* _Stored records_
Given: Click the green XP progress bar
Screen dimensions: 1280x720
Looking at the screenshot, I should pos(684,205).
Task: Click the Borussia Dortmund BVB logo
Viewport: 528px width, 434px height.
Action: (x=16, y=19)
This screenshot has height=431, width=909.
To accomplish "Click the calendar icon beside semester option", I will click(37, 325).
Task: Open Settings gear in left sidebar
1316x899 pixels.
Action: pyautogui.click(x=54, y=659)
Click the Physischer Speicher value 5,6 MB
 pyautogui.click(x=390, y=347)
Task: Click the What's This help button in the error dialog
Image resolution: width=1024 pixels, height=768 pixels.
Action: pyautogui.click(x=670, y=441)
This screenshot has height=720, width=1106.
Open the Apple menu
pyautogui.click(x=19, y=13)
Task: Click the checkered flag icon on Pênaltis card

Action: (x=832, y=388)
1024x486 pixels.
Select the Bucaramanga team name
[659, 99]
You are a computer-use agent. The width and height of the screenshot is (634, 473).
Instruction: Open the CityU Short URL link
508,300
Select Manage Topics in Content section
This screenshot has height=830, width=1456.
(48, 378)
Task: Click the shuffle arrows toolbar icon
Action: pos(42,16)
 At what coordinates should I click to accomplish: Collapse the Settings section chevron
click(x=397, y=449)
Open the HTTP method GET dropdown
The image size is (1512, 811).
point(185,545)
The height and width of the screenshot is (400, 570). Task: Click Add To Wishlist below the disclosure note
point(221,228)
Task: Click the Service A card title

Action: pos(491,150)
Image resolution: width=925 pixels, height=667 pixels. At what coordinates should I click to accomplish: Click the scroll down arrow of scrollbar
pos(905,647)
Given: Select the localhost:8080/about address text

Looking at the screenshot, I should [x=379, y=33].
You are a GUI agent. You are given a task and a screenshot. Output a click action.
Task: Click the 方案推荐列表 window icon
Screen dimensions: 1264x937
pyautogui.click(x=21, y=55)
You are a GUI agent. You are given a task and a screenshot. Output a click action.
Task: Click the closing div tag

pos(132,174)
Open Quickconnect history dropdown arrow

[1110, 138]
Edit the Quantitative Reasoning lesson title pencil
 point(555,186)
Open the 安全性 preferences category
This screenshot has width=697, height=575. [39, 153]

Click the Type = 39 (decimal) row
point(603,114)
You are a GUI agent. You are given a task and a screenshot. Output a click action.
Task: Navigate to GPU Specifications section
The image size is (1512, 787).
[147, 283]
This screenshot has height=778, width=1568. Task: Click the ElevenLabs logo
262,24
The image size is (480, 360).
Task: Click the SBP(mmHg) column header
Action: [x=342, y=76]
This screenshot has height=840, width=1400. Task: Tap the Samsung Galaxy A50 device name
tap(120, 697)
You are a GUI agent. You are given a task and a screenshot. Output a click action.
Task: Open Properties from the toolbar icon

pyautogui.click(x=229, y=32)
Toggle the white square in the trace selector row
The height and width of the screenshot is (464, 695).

* _PROBLEM STATEMENT_
Copy the lines above exactly as they appear, starting at the line that contains "Click the Type = 39 (decimal) row" and continuing through the end of the records, with both ends included.

* _OUTPUT OF THE TASK_
Click the Type = 39 (decimal) row
point(603,114)
You are a GUI agent. You are given a task and a screenshot. Output a click action.
Task: Navigate to GPU Specifications section
The image size is (1512, 787).
[147, 283]
This screenshot has height=778, width=1568. Task: Click the ElevenLabs logo
262,24
The image size is (480, 360).
Task: Click the SBP(mmHg) column header
Action: [x=342, y=76]
This screenshot has height=840, width=1400. Task: Tap the Samsung Galaxy A50 device name
tap(120, 697)
You are a GUI agent. You are given a task and a screenshot. Output a click action.
Task: Open Properties from the toolbar icon

pyautogui.click(x=229, y=32)
Toggle the white square in the trace selector row
The height and width of the screenshot is (464, 695).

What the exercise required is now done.